There’s no need to ask Chris Martin and Gwyneth Paltrow about their “conscious uncoupling” anymore. We just have to listen.
On the bittersweet ballad “Everglow” — taken from Coldplay’s seventh album, “A Head Full of Dreams” (out Friday) — they sing the reflective line, “So how come things move on, how come cars don’t slow,” together. Paltrow wrote it, and Martin insisted she sing with him. It could have been a moment of unbearable sappiness, but it’s understated and surprisingly affecting.
It’s also a rare moment of melancholy.
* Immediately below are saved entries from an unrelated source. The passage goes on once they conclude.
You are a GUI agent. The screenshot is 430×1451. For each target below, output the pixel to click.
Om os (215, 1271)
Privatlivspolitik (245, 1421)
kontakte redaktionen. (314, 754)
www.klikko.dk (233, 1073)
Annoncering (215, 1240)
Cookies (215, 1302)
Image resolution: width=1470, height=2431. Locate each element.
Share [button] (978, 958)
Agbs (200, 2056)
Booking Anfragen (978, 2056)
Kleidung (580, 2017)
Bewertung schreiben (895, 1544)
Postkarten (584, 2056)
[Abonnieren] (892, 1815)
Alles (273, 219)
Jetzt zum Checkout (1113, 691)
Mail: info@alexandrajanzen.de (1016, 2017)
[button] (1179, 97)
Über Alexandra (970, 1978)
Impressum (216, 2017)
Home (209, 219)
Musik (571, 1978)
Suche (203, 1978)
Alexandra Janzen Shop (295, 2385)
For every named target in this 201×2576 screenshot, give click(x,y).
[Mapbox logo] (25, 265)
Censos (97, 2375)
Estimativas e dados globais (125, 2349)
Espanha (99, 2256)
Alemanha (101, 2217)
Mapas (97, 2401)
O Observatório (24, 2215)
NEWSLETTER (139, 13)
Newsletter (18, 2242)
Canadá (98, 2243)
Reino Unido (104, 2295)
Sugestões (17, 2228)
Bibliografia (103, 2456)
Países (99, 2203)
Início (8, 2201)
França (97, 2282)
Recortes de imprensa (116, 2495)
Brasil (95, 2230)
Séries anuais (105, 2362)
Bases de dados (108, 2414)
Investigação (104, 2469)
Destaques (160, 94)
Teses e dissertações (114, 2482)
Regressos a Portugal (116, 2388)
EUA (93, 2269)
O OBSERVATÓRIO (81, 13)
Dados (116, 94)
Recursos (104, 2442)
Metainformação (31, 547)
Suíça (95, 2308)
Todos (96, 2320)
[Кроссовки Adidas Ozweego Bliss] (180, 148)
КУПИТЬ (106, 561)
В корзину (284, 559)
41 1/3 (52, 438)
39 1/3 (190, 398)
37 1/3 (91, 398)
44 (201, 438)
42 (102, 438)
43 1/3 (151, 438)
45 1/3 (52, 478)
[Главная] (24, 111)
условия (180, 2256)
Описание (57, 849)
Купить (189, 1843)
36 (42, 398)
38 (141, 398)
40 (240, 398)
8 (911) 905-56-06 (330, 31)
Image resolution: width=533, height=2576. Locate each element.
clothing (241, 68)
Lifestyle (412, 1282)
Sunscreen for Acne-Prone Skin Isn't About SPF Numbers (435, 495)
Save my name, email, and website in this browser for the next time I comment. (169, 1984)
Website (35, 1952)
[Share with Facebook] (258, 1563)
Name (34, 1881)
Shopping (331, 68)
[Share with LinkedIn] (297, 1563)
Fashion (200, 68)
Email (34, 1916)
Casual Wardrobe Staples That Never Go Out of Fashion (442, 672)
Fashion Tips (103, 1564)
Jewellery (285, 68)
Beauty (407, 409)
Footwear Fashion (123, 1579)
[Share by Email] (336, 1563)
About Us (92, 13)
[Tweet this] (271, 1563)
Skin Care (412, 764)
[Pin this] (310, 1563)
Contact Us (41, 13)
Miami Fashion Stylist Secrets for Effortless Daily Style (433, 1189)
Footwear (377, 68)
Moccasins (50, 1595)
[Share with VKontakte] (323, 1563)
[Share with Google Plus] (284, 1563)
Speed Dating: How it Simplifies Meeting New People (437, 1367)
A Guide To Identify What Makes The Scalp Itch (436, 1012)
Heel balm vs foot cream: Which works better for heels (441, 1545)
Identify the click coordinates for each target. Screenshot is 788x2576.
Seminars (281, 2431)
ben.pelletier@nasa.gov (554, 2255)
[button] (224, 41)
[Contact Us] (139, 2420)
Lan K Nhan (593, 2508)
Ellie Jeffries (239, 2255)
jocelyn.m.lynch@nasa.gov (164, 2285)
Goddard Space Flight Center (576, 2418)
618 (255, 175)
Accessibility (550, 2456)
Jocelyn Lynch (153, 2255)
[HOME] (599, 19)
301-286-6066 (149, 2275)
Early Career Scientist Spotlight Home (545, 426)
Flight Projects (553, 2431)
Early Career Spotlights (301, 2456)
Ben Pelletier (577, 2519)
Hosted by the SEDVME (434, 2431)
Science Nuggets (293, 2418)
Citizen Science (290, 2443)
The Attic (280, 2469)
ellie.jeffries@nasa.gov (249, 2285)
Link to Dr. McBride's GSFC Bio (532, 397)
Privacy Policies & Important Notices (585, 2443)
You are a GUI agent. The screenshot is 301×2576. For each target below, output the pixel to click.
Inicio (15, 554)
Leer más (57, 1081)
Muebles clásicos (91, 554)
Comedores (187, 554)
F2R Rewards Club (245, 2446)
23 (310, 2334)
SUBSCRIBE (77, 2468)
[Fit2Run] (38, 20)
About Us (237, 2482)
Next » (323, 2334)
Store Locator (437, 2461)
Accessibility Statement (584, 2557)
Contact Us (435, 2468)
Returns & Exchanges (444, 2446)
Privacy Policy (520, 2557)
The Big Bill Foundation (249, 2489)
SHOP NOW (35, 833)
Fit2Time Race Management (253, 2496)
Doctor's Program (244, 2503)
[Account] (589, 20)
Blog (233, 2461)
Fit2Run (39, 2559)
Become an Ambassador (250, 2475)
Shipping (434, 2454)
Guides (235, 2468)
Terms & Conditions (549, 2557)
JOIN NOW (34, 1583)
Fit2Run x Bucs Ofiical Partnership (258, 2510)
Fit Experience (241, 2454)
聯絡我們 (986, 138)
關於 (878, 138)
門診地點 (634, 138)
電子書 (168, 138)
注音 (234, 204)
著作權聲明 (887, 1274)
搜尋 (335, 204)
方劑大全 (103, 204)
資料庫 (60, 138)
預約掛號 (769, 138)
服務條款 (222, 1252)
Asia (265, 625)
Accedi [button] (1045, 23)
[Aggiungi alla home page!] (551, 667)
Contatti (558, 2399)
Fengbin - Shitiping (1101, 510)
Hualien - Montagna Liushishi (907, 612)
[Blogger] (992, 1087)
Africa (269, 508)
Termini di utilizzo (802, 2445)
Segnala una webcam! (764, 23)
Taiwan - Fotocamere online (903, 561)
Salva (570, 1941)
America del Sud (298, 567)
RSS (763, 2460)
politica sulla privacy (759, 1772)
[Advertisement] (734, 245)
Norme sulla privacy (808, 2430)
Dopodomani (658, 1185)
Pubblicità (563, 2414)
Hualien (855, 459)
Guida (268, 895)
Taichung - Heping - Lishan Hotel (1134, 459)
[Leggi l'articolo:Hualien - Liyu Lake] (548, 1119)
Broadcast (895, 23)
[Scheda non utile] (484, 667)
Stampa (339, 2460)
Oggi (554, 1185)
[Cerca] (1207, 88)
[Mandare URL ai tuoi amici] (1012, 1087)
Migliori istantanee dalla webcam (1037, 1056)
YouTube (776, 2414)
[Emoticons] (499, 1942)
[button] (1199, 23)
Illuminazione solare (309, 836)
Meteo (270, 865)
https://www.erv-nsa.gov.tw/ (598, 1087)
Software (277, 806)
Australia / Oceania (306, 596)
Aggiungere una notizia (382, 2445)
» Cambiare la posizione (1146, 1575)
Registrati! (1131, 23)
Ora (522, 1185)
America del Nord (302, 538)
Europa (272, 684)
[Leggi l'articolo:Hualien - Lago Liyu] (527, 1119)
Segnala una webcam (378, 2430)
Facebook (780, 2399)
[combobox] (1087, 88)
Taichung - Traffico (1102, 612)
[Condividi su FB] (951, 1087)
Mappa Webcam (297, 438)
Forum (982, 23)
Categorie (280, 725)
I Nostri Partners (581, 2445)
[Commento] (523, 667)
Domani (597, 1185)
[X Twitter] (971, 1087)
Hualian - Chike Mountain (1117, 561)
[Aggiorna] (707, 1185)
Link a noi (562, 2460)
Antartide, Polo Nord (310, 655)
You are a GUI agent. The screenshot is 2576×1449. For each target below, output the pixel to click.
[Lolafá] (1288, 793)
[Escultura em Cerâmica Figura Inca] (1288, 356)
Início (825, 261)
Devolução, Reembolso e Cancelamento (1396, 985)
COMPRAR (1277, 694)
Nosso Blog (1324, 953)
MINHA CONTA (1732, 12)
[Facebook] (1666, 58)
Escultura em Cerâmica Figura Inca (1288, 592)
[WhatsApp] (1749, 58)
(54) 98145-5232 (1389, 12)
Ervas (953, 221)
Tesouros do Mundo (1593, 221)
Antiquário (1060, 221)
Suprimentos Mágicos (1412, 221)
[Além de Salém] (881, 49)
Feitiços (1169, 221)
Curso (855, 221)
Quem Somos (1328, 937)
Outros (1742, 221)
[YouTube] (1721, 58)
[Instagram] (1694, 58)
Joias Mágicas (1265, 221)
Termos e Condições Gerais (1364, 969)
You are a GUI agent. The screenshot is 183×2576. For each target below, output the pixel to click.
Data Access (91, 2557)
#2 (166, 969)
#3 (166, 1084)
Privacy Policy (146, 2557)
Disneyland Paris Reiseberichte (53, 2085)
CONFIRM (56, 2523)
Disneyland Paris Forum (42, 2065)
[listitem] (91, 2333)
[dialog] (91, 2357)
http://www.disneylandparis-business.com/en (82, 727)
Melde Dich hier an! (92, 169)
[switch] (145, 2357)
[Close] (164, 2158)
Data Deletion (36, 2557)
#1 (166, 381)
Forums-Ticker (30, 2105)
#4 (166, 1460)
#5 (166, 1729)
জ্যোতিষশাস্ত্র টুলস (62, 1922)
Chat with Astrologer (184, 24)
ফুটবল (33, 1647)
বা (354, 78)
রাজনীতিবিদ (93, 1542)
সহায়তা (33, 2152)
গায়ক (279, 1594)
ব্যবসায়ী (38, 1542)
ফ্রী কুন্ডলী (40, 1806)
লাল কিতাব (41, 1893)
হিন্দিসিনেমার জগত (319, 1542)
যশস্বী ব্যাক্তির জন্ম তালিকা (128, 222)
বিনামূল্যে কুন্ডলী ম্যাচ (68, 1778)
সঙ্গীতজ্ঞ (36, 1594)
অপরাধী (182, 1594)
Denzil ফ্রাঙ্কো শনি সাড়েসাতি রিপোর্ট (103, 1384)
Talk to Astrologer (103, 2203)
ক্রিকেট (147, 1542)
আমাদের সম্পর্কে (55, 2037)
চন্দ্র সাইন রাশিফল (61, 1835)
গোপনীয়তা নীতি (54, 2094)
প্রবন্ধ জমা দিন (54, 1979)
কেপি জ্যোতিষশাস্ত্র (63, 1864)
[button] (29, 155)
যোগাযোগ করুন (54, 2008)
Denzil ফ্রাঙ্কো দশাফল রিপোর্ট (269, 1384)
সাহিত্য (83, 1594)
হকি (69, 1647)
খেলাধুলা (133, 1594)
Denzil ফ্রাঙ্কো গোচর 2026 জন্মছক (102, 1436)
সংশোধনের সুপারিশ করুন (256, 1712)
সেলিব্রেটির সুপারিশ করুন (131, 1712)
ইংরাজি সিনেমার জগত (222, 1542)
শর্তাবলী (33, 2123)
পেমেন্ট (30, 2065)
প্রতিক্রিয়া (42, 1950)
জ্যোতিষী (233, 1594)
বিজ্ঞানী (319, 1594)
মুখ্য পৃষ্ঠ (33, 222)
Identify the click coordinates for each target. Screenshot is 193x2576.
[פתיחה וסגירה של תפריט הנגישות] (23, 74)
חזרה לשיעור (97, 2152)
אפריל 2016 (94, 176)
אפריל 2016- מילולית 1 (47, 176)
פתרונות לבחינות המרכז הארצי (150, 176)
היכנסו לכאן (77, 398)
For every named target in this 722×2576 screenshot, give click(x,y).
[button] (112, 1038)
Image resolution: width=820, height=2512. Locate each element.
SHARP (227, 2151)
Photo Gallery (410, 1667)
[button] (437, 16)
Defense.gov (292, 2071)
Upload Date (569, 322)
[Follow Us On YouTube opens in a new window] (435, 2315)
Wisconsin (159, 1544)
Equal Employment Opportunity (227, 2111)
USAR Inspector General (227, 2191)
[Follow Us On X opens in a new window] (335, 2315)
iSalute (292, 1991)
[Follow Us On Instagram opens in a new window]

Martin nursed his wounds on 2014’s unsatisfying “Ghost Stories,” but now that’s out of his system, the Brit singer and his band have turned over a vibrant new leaf.
With the help of Norwegian dance production team Stargate, the quartet has injected its big melodies with a shot of disco and even a dash of hip-hop. If its last album felt black-and-white, “A Head Full of Dreams” often comes at you in blinding Technicolor.
The title track pulses with a kaleidoscopic energy that sounds like U2 doing disco-funk while “Hymn for the Weekend” (featuring Beyoncé) is the kind of sun-kissed party jam that Rihanna has been missing for a few years. If, as rumored, Coldplay appears at the Superbowl 50 halftime show, these songs seem like shoo-ins for the set.
Above all, it’s an album that dares to be hopeful. “Don’t ever give up” is the last line Martin sings on the rousing, almost spiritual closer, “Up&Up” — and in times like these, that’s a gutsy thing for this band, so often derided as wimpy, to sing.